TASK INSTRUCTIONS | From the entries that follow, report every line in which "will" occurs.
-- EXERCISE DATA follows --
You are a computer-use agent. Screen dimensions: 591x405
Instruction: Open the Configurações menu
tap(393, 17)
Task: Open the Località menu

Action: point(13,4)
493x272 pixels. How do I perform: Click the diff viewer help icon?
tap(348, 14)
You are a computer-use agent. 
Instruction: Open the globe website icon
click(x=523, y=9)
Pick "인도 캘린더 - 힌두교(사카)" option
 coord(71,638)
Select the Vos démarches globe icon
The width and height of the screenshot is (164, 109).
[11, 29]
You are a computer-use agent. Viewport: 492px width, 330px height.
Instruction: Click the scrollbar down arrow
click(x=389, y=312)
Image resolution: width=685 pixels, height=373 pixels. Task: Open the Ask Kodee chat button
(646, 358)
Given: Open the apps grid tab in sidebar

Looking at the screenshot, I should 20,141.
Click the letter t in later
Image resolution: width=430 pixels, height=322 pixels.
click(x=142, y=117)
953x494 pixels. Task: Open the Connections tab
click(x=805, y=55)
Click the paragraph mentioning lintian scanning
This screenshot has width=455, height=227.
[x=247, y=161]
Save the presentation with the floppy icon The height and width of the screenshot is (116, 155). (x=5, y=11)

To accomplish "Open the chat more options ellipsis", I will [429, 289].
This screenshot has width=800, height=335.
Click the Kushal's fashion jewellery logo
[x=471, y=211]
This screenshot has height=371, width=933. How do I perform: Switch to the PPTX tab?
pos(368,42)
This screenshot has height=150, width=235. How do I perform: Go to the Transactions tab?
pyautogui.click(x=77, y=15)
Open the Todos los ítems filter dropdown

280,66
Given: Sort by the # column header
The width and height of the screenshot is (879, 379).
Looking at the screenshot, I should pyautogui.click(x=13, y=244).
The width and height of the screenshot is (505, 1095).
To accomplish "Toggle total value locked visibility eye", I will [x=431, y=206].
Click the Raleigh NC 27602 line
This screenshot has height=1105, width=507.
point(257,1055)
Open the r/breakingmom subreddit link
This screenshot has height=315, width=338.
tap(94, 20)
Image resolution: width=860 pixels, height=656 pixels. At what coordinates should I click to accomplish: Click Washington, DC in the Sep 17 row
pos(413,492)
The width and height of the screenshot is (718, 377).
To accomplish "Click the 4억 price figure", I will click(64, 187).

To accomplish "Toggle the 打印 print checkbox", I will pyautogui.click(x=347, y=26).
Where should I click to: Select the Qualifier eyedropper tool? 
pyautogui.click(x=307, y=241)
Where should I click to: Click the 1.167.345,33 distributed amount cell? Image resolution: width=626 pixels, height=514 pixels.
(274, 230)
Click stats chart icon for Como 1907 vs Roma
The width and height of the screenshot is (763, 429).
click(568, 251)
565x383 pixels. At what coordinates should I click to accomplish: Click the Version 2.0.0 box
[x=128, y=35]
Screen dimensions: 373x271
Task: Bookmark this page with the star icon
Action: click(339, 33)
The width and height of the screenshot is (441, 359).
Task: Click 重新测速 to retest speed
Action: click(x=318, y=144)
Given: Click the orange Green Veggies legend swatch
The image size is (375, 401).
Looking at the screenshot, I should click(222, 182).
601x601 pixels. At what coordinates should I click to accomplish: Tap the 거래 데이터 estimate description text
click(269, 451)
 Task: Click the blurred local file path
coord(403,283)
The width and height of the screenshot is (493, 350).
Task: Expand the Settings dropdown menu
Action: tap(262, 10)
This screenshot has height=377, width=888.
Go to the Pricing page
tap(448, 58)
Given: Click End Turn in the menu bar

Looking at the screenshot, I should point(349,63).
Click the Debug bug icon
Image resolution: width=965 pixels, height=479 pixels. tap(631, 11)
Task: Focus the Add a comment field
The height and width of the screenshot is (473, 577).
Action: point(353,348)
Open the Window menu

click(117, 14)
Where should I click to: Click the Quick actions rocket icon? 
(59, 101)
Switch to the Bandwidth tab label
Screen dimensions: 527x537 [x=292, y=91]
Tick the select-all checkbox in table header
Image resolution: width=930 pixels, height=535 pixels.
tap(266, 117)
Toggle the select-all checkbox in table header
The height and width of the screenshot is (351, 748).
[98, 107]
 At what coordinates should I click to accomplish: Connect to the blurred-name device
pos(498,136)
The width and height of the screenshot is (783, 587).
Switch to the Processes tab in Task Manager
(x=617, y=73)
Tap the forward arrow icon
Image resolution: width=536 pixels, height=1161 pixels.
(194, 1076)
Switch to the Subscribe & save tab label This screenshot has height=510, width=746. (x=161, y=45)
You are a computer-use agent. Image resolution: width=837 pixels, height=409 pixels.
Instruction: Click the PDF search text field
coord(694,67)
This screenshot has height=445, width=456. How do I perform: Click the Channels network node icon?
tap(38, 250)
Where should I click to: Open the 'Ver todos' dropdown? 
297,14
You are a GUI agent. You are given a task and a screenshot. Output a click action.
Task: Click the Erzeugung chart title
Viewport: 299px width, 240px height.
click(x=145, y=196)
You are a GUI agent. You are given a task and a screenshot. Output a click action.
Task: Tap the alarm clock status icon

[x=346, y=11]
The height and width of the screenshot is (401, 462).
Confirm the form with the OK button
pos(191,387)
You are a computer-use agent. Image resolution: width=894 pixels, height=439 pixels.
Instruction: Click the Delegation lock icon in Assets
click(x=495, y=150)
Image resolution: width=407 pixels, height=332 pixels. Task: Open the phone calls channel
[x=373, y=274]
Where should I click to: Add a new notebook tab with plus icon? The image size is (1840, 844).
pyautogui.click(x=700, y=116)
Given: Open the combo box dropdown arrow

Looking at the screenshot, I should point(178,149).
-- EXERCISE DATA concluded --
RESULT |
To accomplish "Open the chat more options ellipsis", I will [429, 289].
To accomplish "Toggle total value locked visibility eye", I will [x=431, y=206].
To accomplish "Click the 4억 price figure", I will click(64, 187).
To accomplish "Toggle the 打印 print checkbox", I will pyautogui.click(x=347, y=26).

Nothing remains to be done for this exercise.